The city center goes beyond what I expected a bustling vintage European city to
be like, and the rolling hills and lush green mountain sides, well, words on
paper (or a web site) just do not do it justice!
From Aix our friends took us
on a weekend trip to Avignon
which, surprise surprise, left me speechless. The city center in Avignon felt a hair “more
modern” than Aix, but the sunsets from this city were without question some of
the best I have ever seen in my life. As if the sights were not enough, our
friends also took us through a wine festival (a common occurrence I’m assuming
that happens in France, which by the way needs to happen a lot more in
Chicago), out to dinner for brick oven pizza that (and hopefully I don’t lose
my Chicago card for this) puts deep dish pizza
to shame! And the highlight event during our visit to Avignon was a 3-d light show in the Palace of
the Popes. Although the narration was in French and our friends did their best
to translate for us, the views and images on the inside of the castle walls
left my mouth agape for the entire show. It was without question the best
visual eye candy I have ever seen and if you are anywhere near Avignon I highly recommend seeing the show.
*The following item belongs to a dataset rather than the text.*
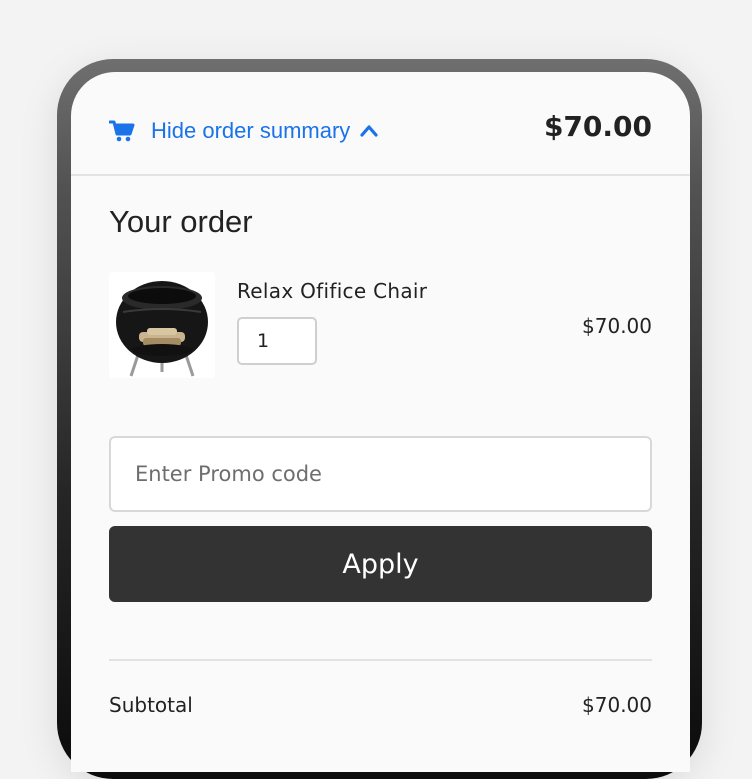 The image size is (752, 779). Describe the element at coordinates (380, 124) in the screenshot. I see `order-summary-bar: Hide order summary $70.00` at that location.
And of course any trip to the
south of France
would not be complete without a stop in Marseille. Our friends pointed out that
Marseille has an interesting reputation among French cities. Based on its
location, Marseille is an immigration hub for the Middle East and North Africa
for immigrants making their way into Europe .
With that as a background, this city has seen its problems with trafficking,
drugs and gang activity skyrocket within the last few years. So when our
friends shared with their colleagues that they would be taking their American
friends to Marseille, our friends were cautioned, “You must be careful, it is
like Chicago
down there.” To which our friends replied, “No, it’s ok, our friends are from Chicago !” To which our
friends’ colleagues looked on horrified, wondering why they would make friends
with American mobsters J!
All puns aside Marseille is a
very interesting city. I think gritty is the best term to describe the city
center. The center moves at a pace similar to New York
with the external feel of Harlem . On any given
block there are Islamic women dressed traditionally pushing baby carriages, seedy looking characters walking
from flat to flat and businessmen on scooters honking and speeding through like
bats out of hell. Yet at the same time the architecture was stunning on every
block. The Mediterranean influence was so much more present than I expected and
really added to the flavor of the area. And once we were out of the city center
and close to the Mediterranean Sea it felt as
if the entire world had opened up. The streets were just a bit larger and the
city center grittiness felt like it was replaced with a beach front metropolis,
almost a healthy mix between San Diego and
downtown Chicago .
There we were greeted with even more stunning views that I’m more than positive
made me look like a tourist every step of the way.
By the end of our French
travels it was very hard for me to move onto the next and final portion of our
vacation. I would like to point out that even beyond the food, the rich history
and the picturesque settings, I really enjoyed France because of the company that
we were with. I feel like friends that my wife and I both click with, let alone
a “couple” set of friends, are very rare to come by no matter the continent. So
I truly cherished every second we got to spend with our French friends. From
the late night conversations, to the impromptu picnic to walking the street
markets in Avignon ,
to seeing their hometown to the delectable breakfasts and dinners that our
hosts prepared for us I genuinely enjoyed every second of it. Words alone
cannot describe how humble and happy I am to have friends like these in our
lives. And even though we live continents apart, I am positive that we will
stay close and will see each other again soon.